For most of the last year, Caitlyn and Brooke have been fighting legislation that required an expensive and difficult to acquire conditional-use permit to sell vegetables that were grown in the city. The pricey permit put a damper on their experiment to make urban framing economically viable. Instead of shelling out they decided to challenge the law and pave the way for urban agriculture in San Francisco. Their legislative battle captured both local and national attention, even getting a write up in the New York Times last May. I’m excited to report that the girls won! April, 20th Mayor Ed Lee signed into law a bill allowing urban agriculture in San Francisco. The signing ceremony was held at Little City Gardens.
The afternoon I spent on the farm was the day before Mayor Ed Lee was coming to sign the new urban ag bill into law.

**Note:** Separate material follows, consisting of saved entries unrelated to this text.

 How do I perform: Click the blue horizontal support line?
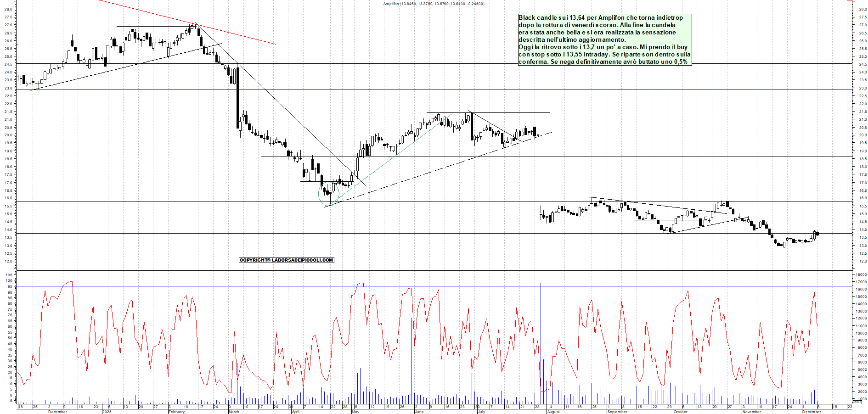pos(138,70)
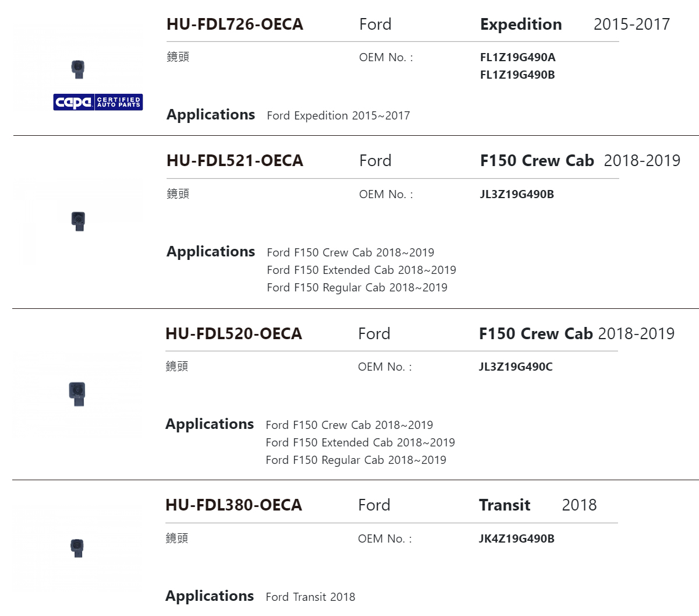
Task: Select part number HU-FDL726-OECA
Action: click(235, 24)
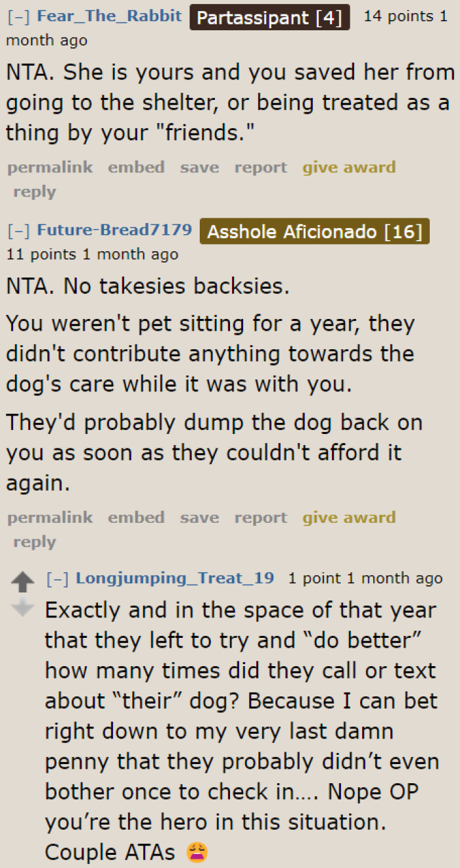Open permalink for Future-Bread7179's comment
Screen dimensions: 460x868
point(49,518)
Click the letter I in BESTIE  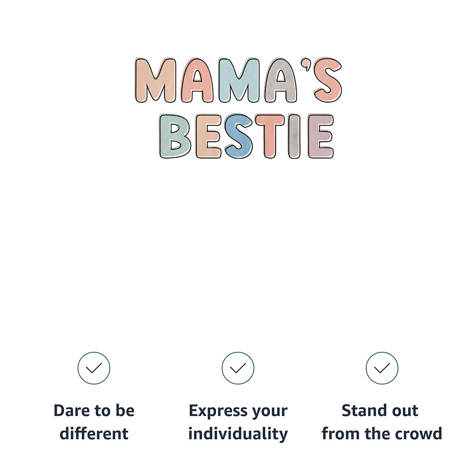pos(294,136)
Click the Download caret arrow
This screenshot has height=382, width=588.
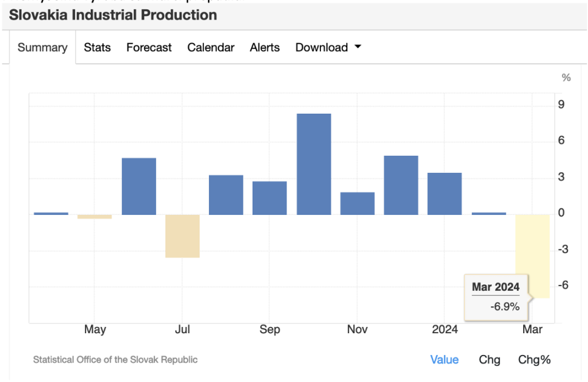point(358,47)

What impressed me most was the sense of community on farm. The lot is nestled in the middle of a neighborhood in the Mission District and throughout the day neighbors stopped by to give their congratulations to Brooke and Caitlyn. There were also a handful of neighbors volunteering their time to help with farm duties. This is the beautiful thing about urban agriculture: it connects people to their food and the people who grow it. It’s eating local at its best.
I really enjoyed getting my hands dirty and doing some hard physical labor. I made some new friends and I learned a lot too. Richard, a fellow volunteer, showed me how to identify invasive fennel, wild turnips, and wild black berries. It’s easy to get disconnected from where food comes from and spending a day farming is a humbling reminder to be appreciative of the food you eat.
While Caitlyn and Brooke have succeeded in paving the way for urban agriculture in San Francisco it is still illegal here in the East Bay. Novella Carpenter, an urban farmer in Oakland has recently run into some trouble with the city for selling vegetables from her garden. So there’s still work to be done. It’s time to put food production back into the hands of the people, not government subsidized industrial agriculture. Support urban agriculture in your area and while you’re at it, plant a few vegetables of your own.